§ EXERCISE DIRECTIONS: Would it be possible to reproduce every entry exactly, please?

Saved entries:
━━━━━━━━━━━━━━━━━━━━━━━━━━━━━━
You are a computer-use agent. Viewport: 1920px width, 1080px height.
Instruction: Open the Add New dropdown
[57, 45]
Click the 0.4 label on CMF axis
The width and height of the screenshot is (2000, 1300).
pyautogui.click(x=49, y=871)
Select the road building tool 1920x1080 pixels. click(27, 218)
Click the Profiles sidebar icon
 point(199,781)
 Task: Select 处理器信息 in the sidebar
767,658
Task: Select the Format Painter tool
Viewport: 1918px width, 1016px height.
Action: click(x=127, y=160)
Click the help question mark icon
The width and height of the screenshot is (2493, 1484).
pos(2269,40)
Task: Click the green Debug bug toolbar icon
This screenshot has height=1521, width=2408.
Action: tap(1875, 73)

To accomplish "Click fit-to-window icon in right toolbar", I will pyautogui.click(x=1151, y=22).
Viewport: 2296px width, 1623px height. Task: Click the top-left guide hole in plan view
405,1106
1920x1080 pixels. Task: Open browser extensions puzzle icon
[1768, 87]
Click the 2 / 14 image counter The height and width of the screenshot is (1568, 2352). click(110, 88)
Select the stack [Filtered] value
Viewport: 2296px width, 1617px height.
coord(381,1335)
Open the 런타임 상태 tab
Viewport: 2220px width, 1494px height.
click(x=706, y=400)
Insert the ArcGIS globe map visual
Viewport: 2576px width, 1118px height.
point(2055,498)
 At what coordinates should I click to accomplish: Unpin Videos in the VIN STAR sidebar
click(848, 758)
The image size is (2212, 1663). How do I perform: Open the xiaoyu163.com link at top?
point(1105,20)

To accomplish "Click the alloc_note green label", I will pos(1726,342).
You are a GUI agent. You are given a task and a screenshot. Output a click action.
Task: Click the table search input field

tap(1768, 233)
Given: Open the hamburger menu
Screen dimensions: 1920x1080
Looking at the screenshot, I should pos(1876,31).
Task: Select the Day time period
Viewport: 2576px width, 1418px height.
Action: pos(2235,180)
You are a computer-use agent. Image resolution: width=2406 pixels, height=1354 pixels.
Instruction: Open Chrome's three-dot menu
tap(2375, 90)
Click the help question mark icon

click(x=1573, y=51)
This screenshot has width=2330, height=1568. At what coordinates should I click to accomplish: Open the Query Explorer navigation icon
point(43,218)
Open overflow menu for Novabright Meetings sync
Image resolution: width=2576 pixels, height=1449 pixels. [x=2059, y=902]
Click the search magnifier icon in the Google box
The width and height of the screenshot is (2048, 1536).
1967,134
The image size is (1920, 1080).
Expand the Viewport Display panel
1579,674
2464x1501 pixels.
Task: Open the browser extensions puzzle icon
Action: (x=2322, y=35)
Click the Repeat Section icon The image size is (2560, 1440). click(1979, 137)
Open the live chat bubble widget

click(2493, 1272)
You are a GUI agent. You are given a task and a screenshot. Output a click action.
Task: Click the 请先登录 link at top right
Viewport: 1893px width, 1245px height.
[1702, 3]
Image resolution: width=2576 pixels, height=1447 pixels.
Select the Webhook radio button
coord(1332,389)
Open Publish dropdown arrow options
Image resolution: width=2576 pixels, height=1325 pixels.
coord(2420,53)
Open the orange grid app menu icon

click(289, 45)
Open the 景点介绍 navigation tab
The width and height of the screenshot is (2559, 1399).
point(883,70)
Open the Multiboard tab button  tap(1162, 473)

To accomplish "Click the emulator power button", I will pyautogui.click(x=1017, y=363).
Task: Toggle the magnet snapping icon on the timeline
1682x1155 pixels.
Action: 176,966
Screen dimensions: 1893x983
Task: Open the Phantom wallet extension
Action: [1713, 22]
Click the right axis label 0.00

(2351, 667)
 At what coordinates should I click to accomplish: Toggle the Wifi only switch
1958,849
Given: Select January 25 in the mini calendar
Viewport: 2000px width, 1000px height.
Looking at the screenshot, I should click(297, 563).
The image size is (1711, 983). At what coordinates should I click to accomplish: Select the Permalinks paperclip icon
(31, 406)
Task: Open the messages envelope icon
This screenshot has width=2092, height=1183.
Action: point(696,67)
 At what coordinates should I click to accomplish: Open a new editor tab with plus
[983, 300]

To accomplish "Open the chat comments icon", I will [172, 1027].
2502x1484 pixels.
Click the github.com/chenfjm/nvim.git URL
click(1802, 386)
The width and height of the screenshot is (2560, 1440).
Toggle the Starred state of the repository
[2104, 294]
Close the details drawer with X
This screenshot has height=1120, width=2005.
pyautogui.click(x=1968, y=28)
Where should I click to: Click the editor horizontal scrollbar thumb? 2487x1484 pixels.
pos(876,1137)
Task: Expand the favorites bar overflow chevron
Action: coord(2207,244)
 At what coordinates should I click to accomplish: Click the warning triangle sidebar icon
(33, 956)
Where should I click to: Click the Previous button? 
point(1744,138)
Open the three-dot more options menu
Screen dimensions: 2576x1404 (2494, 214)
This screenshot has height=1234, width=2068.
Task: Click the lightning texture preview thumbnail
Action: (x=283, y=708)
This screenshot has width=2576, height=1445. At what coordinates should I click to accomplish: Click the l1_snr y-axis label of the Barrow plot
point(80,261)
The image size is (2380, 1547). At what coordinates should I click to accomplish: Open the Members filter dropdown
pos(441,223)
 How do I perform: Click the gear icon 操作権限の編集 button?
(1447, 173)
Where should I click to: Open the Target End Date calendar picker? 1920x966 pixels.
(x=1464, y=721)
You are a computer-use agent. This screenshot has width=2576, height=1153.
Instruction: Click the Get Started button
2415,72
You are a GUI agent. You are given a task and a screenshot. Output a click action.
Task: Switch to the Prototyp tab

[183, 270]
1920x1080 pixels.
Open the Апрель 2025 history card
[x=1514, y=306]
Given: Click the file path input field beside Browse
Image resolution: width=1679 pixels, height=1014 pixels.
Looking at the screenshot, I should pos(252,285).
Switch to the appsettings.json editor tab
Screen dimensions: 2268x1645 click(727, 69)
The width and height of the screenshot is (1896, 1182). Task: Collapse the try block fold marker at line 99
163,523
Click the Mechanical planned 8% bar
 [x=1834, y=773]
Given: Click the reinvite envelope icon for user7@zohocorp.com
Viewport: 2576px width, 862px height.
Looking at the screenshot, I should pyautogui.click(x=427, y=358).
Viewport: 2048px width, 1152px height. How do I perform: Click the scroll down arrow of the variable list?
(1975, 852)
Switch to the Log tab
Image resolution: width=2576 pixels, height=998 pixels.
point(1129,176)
━━━━━━━━━━━━━━━━━━━━━━━━━━━━━━
§ RESULT OF THE EXERCISE:
You are a computer-use agent. Viewport: 1920px width, 1080px height.
Instruction: Open the Add New dropdown
[57, 45]
Click the 0.4 label on CMF axis
The width and height of the screenshot is (2000, 1300).
pyautogui.click(x=49, y=871)
Select the road building tool 1920x1080 pixels. click(27, 218)
Click the Profiles sidebar icon
 point(199,781)
 Task: Select 处理器信息 in the sidebar
767,658
Task: Select the Format Painter tool
Viewport: 1918px width, 1016px height.
Action: click(x=127, y=160)
Click the help question mark icon
The width and height of the screenshot is (2493, 1484).
pos(2269,40)
Task: Click the green Debug bug toolbar icon
This screenshot has height=1521, width=2408.
Action: tap(1875, 73)

To accomplish "Click fit-to-window icon in right toolbar", I will pyautogui.click(x=1151, y=22).
Viewport: 2296px width, 1623px height. Task: Click the top-left guide hole in plan view
405,1106
1920x1080 pixels. Task: Open browser extensions puzzle icon
[1768, 87]
Click the 2 / 14 image counter The height and width of the screenshot is (1568, 2352). click(110, 88)
Select the stack [Filtered] value
Viewport: 2296px width, 1617px height.
coord(381,1335)
Open the 런타임 상태 tab
Viewport: 2220px width, 1494px height.
click(x=706, y=400)
Insert the ArcGIS globe map visual
Viewport: 2576px width, 1118px height.
point(2055,498)
 At what coordinates should I click to accomplish: Unpin Videos in the VIN STAR sidebar
click(848, 758)
The image size is (2212, 1663). How do I perform: Open the xiaoyu163.com link at top?
point(1105,20)

To accomplish "Click the alloc_note green label", I will pos(1726,342).
You are a GUI agent. You are given a task and a screenshot. Output a click action.
Task: Click the table search input field

tap(1768, 233)
Given: Open the hamburger menu
Screen dimensions: 1920x1080
Looking at the screenshot, I should pos(1876,31).
Task: Select the Day time period
Viewport: 2576px width, 1418px height.
Action: pos(2235,180)
You are a computer-use agent. Image resolution: width=2406 pixels, height=1354 pixels.
Instruction: Open Chrome's three-dot menu
tap(2375, 90)
Click the help question mark icon

click(x=1573, y=51)
This screenshot has width=2330, height=1568. At what coordinates should I click to accomplish: Open the Query Explorer navigation icon
point(43,218)
Open overflow menu for Novabright Meetings sync
Image resolution: width=2576 pixels, height=1449 pixels. [x=2059, y=902]
Click the search magnifier icon in the Google box
The width and height of the screenshot is (2048, 1536).
1967,134
The image size is (1920, 1080).
Expand the Viewport Display panel
1579,674
2464x1501 pixels.
Task: Open the browser extensions puzzle icon
Action: (x=2322, y=35)
Click the Repeat Section icon The image size is (2560, 1440). click(1979, 137)
Open the live chat bubble widget

click(2493, 1272)
You are a GUI agent. You are given a task and a screenshot. Output a click action.
Task: Click the 请先登录 link at top right
Viewport: 1893px width, 1245px height.
[1702, 3]
Image resolution: width=2576 pixels, height=1447 pixels.
Select the Webhook radio button
coord(1332,389)
Open Publish dropdown arrow options
Image resolution: width=2576 pixels, height=1325 pixels.
coord(2420,53)
Open the orange grid app menu icon

click(289, 45)
Open the 景点介绍 navigation tab
The width and height of the screenshot is (2559, 1399).
point(883,70)
Open the Multiboard tab button  tap(1162, 473)

To accomplish "Click the emulator power button", I will pyautogui.click(x=1017, y=363).
Task: Toggle the magnet snapping icon on the timeline
1682x1155 pixels.
Action: 176,966
Screen dimensions: 1893x983
Task: Open the Phantom wallet extension
Action: [1713, 22]
Click the right axis label 0.00

(2351, 667)
 At what coordinates should I click to accomplish: Toggle the Wifi only switch
1958,849
Given: Select January 25 in the mini calendar
Viewport: 2000px width, 1000px height.
Looking at the screenshot, I should click(297, 563).
The image size is (1711, 983). At what coordinates should I click to accomplish: Select the Permalinks paperclip icon
(31, 406)
Task: Open the messages envelope icon
This screenshot has width=2092, height=1183.
Action: point(696,67)
 At what coordinates should I click to accomplish: Open a new editor tab with plus
[983, 300]

To accomplish "Open the chat comments icon", I will [172, 1027].
2502x1484 pixels.
Click the github.com/chenfjm/nvim.git URL
click(1802, 386)
The width and height of the screenshot is (2560, 1440).
Toggle the Starred state of the repository
[2104, 294]
Close the details drawer with X
This screenshot has height=1120, width=2005.
pyautogui.click(x=1968, y=28)
Where should I click to: Click the editor horizontal scrollbar thumb? 2487x1484 pixels.
pos(876,1137)
Task: Expand the favorites bar overflow chevron
Action: coord(2207,244)
 At what coordinates should I click to accomplish: Click the warning triangle sidebar icon
(33, 956)
Where should I click to: Click the Previous button? 
point(1744,138)
Open the three-dot more options menu
Screen dimensions: 2576x1404 (2494, 214)
This screenshot has height=1234, width=2068.
Task: Click the lightning texture preview thumbnail
Action: (x=283, y=708)
This screenshot has width=2576, height=1445. At what coordinates should I click to accomplish: Click the l1_snr y-axis label of the Barrow plot
point(80,261)
The image size is (2380, 1547). At what coordinates should I click to accomplish: Open the Members filter dropdown
pos(441,223)
 How do I perform: Click the gear icon 操作権限の編集 button?
(1447, 173)
Where should I click to: Open the Target End Date calendar picker? 1920x966 pixels.
(x=1464, y=721)
You are a computer-use agent. This screenshot has width=2576, height=1153.
Instruction: Click the Get Started button
2415,72
You are a GUI agent. You are given a task and a screenshot. Output a click action.
Task: Switch to the Prototyp tab

[183, 270]
1920x1080 pixels.
Open the Апрель 2025 history card
[x=1514, y=306]
Given: Click the file path input field beside Browse
Image resolution: width=1679 pixels, height=1014 pixels.
Looking at the screenshot, I should pos(252,285).
Switch to the appsettings.json editor tab
Screen dimensions: 2268x1645 click(727, 69)
The width and height of the screenshot is (1896, 1182). Task: Collapse the try block fold marker at line 99
163,523
Click the Mechanical planned 8% bar
 [x=1834, y=773]
Given: Click the reinvite envelope icon for user7@zohocorp.com
Viewport: 2576px width, 862px height.
Looking at the screenshot, I should pyautogui.click(x=427, y=358).
Viewport: 2048px width, 1152px height. How do I perform: Click the scroll down arrow of the variable list?
(1975, 852)
Switch to the Log tab
Image resolution: width=2576 pixels, height=998 pixels.
point(1129,176)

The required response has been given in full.